Investors caught in the middle of simmering global currency tensions are finding little option but to grab anything that is emerging markets as low rates and a falling dollar feed into a rush into high-yielding assets.
Key finance chiefs meeting in Washington and Seoul over the coming weeks will try to sooth tensions, intensified by Japan's currency intervention, expectations of more money printing in the United States and Brazil's measures to slow capital inflows.
But such flows into emerging markets are part of investors fundamentally rebalancing their portfolio, away from low-growth advanced economies into the emerging world which some estimate will generate 85 percent of global growth in the next decade.
Emerging markets are still under-represented in global market indices. For example, emerging markets account for $3 trillion, or only 15 percent of market capitalization of the benchmark MSCI world index.
"It's an ultimate paradox at the moment. Investors sitting on a neutral asset allocation are only exposed 15 percent to emerging markets. You're pushing at an open door when you are talking to clients about diversifying out of the West," said Michael Power, global strategist at Investec Asset Management.
"It has become almost indiscriminate. It used to be Growth At the Right Price. Now it's almost Growth At Any Price. We're moving from emerging markets as an option to a permanent feature in asset allocation portfolio."
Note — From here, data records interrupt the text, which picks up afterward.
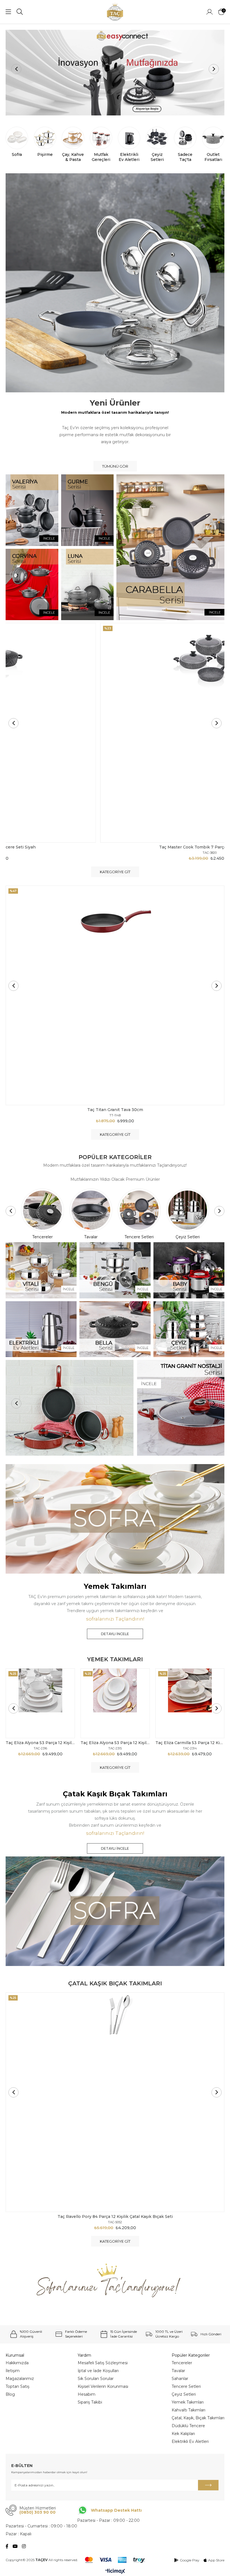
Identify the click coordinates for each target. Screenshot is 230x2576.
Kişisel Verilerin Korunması (103, 2386)
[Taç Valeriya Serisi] (32, 510)
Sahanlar (180, 2378)
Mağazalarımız (20, 2378)
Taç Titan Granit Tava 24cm (115, 1109)
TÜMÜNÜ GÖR (115, 466)
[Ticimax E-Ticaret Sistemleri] (115, 2572)
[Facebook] (7, 2546)
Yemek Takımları (188, 2402)
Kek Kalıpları (183, 2433)
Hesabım (86, 2394)
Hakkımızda (17, 2362)
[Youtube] (15, 2546)
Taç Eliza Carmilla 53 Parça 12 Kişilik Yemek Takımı (190, 1742)
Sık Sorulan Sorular (96, 2378)
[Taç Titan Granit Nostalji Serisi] (115, 1408)
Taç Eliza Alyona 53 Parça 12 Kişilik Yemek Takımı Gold (115, 1742)
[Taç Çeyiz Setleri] (188, 1329)
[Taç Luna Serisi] (87, 584)
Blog (10, 2394)
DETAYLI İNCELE (115, 1634)
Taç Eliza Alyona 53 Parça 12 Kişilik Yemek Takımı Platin (40, 1742)
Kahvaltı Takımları (188, 2410)
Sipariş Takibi (90, 2402)
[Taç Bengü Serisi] (114, 1270)
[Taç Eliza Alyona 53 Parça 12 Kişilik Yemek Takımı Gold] (115, 1703)
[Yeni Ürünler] (115, 282)
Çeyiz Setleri (184, 2394)
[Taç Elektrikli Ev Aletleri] (41, 1329)
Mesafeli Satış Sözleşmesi (103, 2362)
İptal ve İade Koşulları (98, 2370)
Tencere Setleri (186, 2386)
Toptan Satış (17, 2386)
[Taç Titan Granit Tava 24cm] (115, 995)
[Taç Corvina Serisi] (32, 584)
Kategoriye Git (115, 872)
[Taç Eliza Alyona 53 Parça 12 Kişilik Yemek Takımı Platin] (40, 1703)
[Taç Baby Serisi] (188, 1270)
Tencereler (182, 2362)
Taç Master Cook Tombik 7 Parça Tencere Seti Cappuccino (115, 847)
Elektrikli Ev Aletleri (190, 2441)
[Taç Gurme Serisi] (87, 510)
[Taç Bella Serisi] (114, 1329)
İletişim (13, 2370)
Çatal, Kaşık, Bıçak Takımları (198, 2417)
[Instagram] (24, 2546)
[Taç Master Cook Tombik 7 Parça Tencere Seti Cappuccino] (115, 733)
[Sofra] (115, 1519)
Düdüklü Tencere (188, 2425)
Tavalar (178, 2370)
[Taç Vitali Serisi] (41, 1270)
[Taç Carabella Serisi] (170, 547)
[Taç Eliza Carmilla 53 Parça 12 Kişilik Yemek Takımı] (190, 1703)
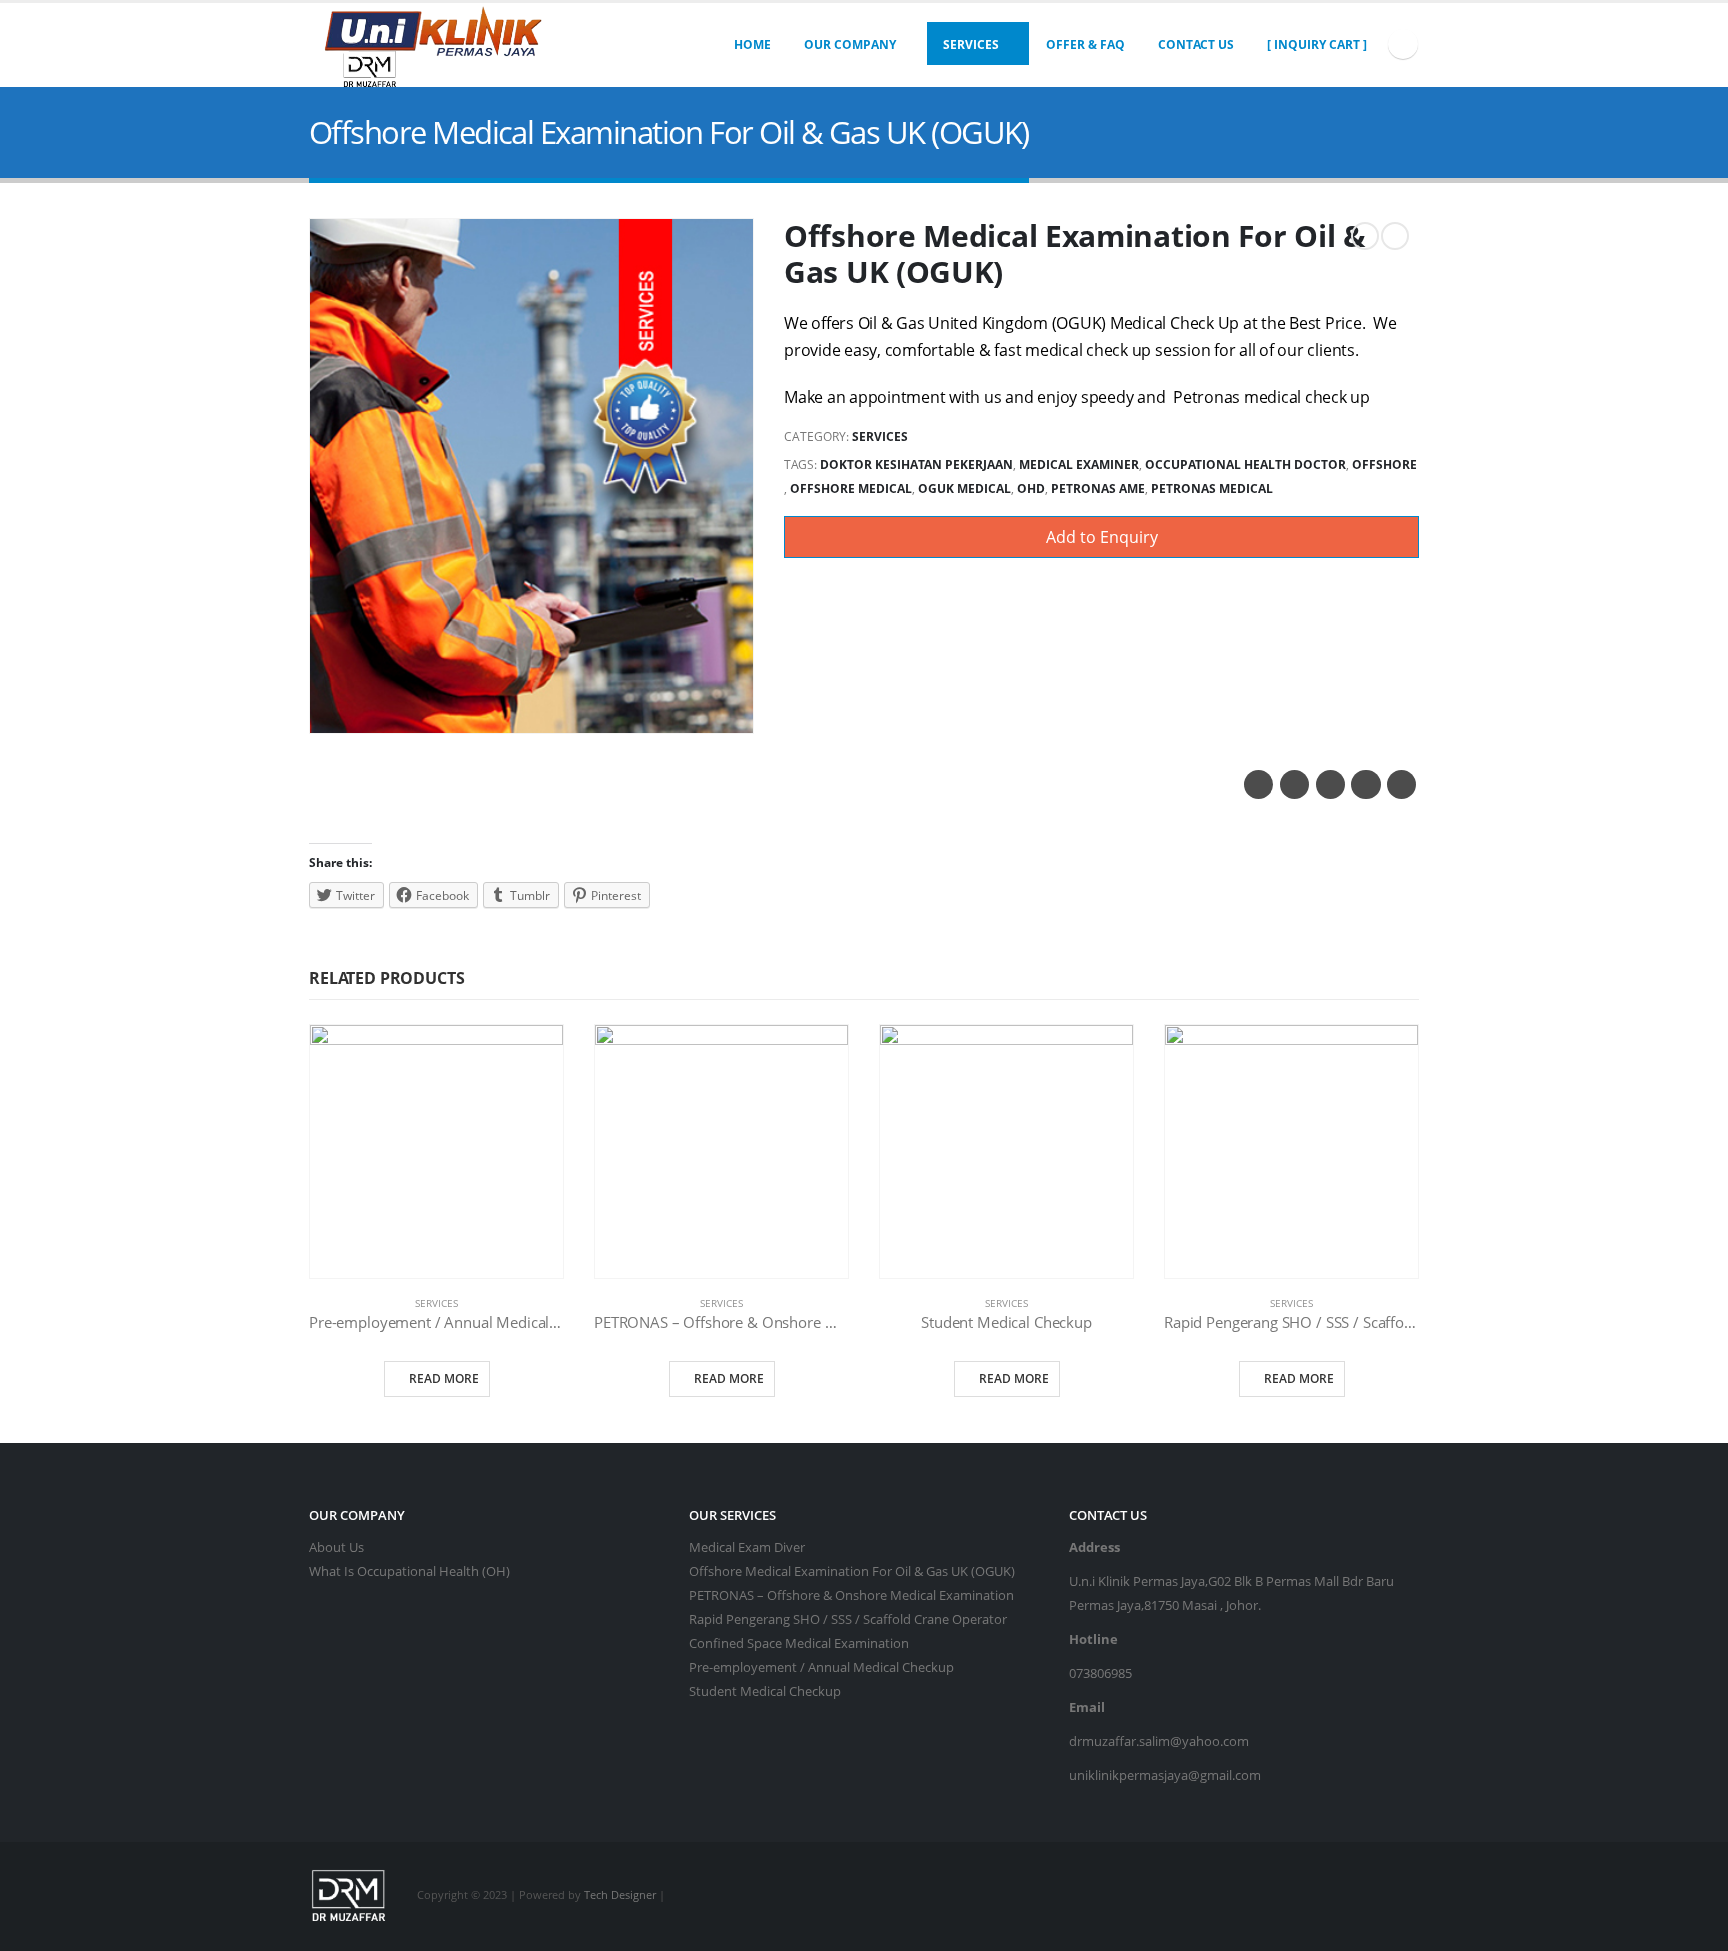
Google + (1365, 784)
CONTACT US (1196, 44)
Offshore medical (851, 488)
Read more (444, 1378)
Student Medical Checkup (765, 1691)
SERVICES (971, 44)
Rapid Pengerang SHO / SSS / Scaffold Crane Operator (848, 1619)
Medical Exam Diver (747, 1547)
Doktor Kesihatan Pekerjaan (916, 464)
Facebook (1258, 784)
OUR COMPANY (850, 44)
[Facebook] (1403, 44)
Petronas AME (1098, 488)
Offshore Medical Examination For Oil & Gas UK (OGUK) (852, 1571)
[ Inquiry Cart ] (1317, 44)
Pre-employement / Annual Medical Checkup (821, 1667)
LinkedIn (1330, 784)
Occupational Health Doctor (1245, 464)
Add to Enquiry (1102, 537)
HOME (752, 44)
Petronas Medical (1212, 488)
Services (880, 436)
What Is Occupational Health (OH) (409, 1571)
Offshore (1384, 464)
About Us (336, 1547)
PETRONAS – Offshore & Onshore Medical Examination (851, 1595)
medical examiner (1079, 464)
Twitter (1294, 784)
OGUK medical (964, 488)
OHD (1031, 488)
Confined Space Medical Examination (799, 1643)
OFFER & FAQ (1085, 44)
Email (1401, 784)
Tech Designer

Friday's worse-than-expected U.S. employment report reinforced expectations the Federal Reserve would introduce more monetary easing in November, pushing the dollar toward 8-1/2 month lows against a basket of major currencies.
"There's a massive credit upgrade cycle in emerging markets. That means capital gains. Advanced economies are riskier than emerging markets. That hasn't happened in my lifetime," said Ashok Shah, chief investment officer of London and Capital.
As flows into the emerging world snowballs, some investors are starting to flag risks surrounding the EM boom with currency politics over the next few weeks providing some caution.
After the weekend's meeting of Group of Seven and IMF officials in Washington, the Group of 20 finance ministers meet in Seoul later this month while U.S. mid-term elections are due on November 2.
Even with key currency talks and some measures to counter inflows, an investor stampede into emerging markets is showing no signs of abating.
Fund tracker EPFR Global said flows into emerging equities hit a 33-month high of $6 billion in the past week.
The Institute of International Finance raised its estimate of net private capital flows to emerging markets to $825 billion this year, compared with $581 billion last year.
The IIF said the biggest share of private capital flows is likely to come from portfolio equity investments by foreigners.
The MSCI EM index has gained 10 percent this year, hitting a 27-month peak in the past week. This compares with a meager 4 percent in the wider MSCI world equity index.
"Market capitalization remains small and the majority of global investors have only a fraction of EM exposure within their portfolios, despite the fact most major indices generated very little in the way of returns over the past decade," said Craig Farley, investment manager at Ashburton.
"We believe we are witnessing the start of a seismic shift in the other direction."
The release of key U.S. and European earnings in the coming week, including Intel, JP Morgan Chase and General Electric could bring investor focus back to developed markets.
That in turn will allow investors to analyze valuation so that they can go back to pursuing Growth At Right Price.
"The 1990s were about overoptimistic overborrowing booms in the emerging markets. The 2000s were about overoptimistic overborrowing booms in the advanced countries. The risk from these abundant flows of capital to EM economies is that the bubble could be on its way back to the EM world," Morgan Stanley said in a note to clients.
"Further, reserve war chests may limit macroeconomic damage if some EM investments turn sour — but these propositions are as yet untested."